This study aimed to determine the effect of tamsulosin on postoperative urinary retention in female patients after pelvic reconstructive surgery.
Data were obtained from a retrospective, matched cohort of female patients who were admitted after pelvic reconstructive surgery at a single academic institution. Patients who received tamsulosin were compared with those who did not at a 1:4 ratio, matched by surgical procedure. Patients were excluded if they were discharged on the day of surgery or if an intraoperative complication necessitated prolonged postoperative bladder drainage. Information on demographics, preoperative diagnoses, prolapse stage, preoperative voiding dysfunction, urodynamic findings, intraoperative details, postoperative complications, and voiding outcomes up to 6 weeks after surgery was gathered. The primary outcome was postoperative urinary retention, defined by failure of an active voiding trial.

○ ○ ○

• [Work order 1]: In the text on tamsulosin after pelvic reconstructive surgery, at what ratio were patients who received tamsulosin compared with those who did not?
• [Work order 2]: Write the next part of the text on tamsulosin after pelvic reconstructive surgery, beginning after its final sentence.

[Saved entries]
○ ○ ○

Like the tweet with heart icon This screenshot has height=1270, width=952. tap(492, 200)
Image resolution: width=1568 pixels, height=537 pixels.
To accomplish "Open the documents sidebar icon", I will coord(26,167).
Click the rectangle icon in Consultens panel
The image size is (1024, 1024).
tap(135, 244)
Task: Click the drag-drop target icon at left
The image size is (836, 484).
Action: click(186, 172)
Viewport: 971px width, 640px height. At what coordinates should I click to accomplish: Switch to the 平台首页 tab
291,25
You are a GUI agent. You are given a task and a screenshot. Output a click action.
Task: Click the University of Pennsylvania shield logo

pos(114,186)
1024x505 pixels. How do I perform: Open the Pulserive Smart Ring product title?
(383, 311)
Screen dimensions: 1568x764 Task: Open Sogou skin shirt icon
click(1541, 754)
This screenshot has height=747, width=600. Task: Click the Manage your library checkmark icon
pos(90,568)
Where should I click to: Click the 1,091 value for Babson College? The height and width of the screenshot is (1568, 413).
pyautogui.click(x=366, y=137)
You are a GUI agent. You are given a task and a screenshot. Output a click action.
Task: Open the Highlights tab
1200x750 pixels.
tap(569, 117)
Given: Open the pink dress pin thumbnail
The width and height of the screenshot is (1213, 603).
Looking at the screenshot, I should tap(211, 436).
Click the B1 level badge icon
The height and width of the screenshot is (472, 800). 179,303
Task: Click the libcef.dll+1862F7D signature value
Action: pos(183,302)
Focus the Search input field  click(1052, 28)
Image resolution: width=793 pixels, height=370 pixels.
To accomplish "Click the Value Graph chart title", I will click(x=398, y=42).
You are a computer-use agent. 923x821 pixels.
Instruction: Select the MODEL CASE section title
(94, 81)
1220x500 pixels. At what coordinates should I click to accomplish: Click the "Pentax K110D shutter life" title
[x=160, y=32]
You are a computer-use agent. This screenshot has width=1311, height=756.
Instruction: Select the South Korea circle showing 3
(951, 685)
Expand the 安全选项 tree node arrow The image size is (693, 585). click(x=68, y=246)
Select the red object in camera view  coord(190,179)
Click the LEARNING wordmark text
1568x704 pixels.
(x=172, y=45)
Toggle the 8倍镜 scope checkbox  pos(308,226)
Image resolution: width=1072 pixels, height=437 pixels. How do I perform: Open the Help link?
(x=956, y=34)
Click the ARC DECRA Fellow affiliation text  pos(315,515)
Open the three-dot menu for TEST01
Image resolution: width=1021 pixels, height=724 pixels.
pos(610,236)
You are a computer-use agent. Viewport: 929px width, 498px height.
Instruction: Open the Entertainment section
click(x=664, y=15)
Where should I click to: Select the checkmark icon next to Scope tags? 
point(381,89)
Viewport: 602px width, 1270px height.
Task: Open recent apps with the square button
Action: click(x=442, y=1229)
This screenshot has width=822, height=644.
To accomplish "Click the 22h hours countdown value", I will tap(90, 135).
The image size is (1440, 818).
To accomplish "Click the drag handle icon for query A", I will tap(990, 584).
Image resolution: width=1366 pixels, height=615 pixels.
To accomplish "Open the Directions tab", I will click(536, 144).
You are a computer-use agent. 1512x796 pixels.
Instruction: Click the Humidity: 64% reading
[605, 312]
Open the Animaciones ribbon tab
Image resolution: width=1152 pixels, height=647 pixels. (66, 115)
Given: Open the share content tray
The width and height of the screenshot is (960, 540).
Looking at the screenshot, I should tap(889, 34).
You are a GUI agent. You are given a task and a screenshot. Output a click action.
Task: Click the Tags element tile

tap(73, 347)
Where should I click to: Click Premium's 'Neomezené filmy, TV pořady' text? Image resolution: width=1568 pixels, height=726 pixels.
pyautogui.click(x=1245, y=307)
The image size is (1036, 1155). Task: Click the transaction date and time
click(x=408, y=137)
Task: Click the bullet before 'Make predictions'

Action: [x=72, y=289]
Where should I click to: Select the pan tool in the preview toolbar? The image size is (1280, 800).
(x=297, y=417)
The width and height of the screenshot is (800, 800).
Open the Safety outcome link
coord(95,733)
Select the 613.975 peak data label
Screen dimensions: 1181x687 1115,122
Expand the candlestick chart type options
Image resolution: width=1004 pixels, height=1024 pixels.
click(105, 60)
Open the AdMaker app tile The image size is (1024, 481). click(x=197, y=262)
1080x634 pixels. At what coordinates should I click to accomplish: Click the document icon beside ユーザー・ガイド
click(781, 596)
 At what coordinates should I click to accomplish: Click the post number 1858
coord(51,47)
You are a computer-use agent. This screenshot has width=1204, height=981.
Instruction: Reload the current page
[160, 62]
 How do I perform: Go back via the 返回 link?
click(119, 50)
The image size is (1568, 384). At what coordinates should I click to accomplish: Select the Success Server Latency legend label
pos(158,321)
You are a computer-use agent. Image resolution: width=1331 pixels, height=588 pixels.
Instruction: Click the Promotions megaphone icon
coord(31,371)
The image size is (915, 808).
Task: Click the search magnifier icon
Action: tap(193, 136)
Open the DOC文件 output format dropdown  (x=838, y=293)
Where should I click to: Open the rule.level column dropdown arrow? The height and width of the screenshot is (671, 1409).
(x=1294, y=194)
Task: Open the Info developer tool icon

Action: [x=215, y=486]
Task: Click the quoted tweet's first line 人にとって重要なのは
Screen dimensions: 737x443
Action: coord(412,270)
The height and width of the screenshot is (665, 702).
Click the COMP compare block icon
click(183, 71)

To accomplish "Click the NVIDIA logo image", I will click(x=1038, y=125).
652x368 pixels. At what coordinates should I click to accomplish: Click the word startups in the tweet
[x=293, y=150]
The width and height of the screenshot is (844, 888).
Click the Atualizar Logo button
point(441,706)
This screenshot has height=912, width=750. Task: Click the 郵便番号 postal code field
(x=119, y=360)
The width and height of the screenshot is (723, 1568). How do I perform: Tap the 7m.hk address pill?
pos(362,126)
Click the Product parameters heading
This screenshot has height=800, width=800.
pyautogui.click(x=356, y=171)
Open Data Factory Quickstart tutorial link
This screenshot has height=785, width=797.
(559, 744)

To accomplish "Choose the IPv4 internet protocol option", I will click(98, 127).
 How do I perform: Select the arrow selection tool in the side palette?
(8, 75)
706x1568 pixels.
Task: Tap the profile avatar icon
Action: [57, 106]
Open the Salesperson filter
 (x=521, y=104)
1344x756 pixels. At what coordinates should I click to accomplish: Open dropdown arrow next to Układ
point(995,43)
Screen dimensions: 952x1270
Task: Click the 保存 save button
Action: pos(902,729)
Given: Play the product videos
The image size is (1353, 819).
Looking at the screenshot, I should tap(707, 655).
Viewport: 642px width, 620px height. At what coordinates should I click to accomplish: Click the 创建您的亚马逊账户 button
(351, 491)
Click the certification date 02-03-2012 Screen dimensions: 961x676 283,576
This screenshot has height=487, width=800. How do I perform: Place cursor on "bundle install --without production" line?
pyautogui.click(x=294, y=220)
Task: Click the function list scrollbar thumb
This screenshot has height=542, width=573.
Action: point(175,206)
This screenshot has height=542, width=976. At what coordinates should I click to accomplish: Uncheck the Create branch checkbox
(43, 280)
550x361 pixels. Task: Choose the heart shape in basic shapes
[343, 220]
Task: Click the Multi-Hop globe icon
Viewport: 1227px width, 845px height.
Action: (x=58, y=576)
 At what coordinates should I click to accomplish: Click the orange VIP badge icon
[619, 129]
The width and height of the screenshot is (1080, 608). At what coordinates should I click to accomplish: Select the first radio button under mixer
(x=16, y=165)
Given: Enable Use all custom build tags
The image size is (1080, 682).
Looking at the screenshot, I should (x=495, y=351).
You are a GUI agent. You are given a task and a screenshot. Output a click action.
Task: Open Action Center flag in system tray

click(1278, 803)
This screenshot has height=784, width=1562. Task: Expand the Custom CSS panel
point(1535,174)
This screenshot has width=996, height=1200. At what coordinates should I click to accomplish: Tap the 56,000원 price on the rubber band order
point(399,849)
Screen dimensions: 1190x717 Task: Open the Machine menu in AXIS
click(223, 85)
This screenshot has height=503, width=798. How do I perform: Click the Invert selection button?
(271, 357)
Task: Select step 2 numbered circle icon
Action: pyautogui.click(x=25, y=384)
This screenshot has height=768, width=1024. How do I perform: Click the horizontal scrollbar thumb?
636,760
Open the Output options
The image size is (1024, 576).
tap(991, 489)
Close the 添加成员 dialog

○ ○ ○

• [Expected answer 1]: At a 1:4 ratio, matched by surgical procedure.

• [Expected answer 2]:
Patients underwent surgery between January 2016 and March 2018. We identified 35 patients who received tamsulosin and matched to 140 controls. Patients in the tamsulosin group were younger; groups were otherwise similar. Patients who received tamsulosin after surgery were less likely to develop postoperative urinary retention (2.9% vs 24.3%, P = 0.004). After controlling for confounders, multivariable logistic regression identified tamsulosin use as the only independent predictor of postoperative urinary retention with a significant protective effect (odds ratio, 0.09; 95% confidence interval, 0.01–0.67; P = 0.03).
Prophylactic tamsulosin use may be effective in preventing postoperative urinary retention in female patients undergoing pelvic reconstructive surgery.